CLAREMONT, CALIFORNIA – Since ascending to the Chinese Communist Party’s top post in November 2012, Xi Jinping has confounded observers. While his political strategy has entailed tightening the CCP’s control over ideology, cracking down on official corruption, repressing dissent, and championing a more nationalistic foreign policy, he has announced an unusually bold economic-reform blueprint.
The world will soon find out whether Xi’s politically conservative course is intended to facilitate his pro-market economic reforms. Having spent 2013 consolidating his position and formulating his agenda, this year Xi will have to begin delivering on his promises and demonstrating that he is as capable of applying power as he is at accumulating it. His success will depend on how he addresses three major challenges.

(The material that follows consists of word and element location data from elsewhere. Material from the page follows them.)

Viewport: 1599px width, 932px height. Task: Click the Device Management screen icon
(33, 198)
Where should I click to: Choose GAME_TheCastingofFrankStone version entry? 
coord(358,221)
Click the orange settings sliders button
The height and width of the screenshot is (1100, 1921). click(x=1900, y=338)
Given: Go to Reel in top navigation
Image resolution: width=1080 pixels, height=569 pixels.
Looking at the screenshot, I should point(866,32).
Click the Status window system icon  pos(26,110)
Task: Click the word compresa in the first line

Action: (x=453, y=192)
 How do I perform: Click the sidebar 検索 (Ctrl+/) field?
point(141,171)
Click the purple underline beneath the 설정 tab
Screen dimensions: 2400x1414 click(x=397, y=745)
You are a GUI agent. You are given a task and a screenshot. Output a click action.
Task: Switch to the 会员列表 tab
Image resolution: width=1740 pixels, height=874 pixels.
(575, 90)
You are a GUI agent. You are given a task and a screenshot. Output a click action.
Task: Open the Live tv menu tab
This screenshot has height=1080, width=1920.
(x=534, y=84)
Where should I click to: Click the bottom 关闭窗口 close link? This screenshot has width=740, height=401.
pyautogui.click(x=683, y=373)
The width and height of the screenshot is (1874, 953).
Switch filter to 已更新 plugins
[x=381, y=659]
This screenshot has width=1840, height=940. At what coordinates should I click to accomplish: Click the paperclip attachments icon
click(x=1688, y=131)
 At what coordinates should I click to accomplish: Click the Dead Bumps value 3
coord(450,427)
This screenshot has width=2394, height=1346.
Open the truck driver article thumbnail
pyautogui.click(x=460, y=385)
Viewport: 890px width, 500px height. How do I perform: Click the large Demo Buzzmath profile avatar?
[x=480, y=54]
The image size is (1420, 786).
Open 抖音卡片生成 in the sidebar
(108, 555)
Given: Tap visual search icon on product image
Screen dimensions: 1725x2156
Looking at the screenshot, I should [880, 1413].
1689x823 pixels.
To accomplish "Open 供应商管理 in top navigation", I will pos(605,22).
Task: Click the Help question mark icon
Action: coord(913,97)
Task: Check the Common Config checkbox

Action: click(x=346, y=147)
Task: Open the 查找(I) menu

The first challenge confronting Xi in 2014 is undoubtedly implementation of his economic-reform package, which has aroused both excitement and skepticism since it was unveiled in mid-November. Optimists point to the package’s ambitious goals as evidence of Xi’s commitment to reform, while critics cite its vagueness and lack of a specific timetable as grounds for caution.
In order to prove the skeptics wrong, Xi must translate rhetoric into policy, and policies into concrete, measurable results. This means starting the new year by implementing reforms that require only administrative action, such as granting licenses to private banks, increasing competition by removing barriers to entry for private firms, liberalizing interest and exchange rates, and extending residency rights to migrant laborers in small cities and towns.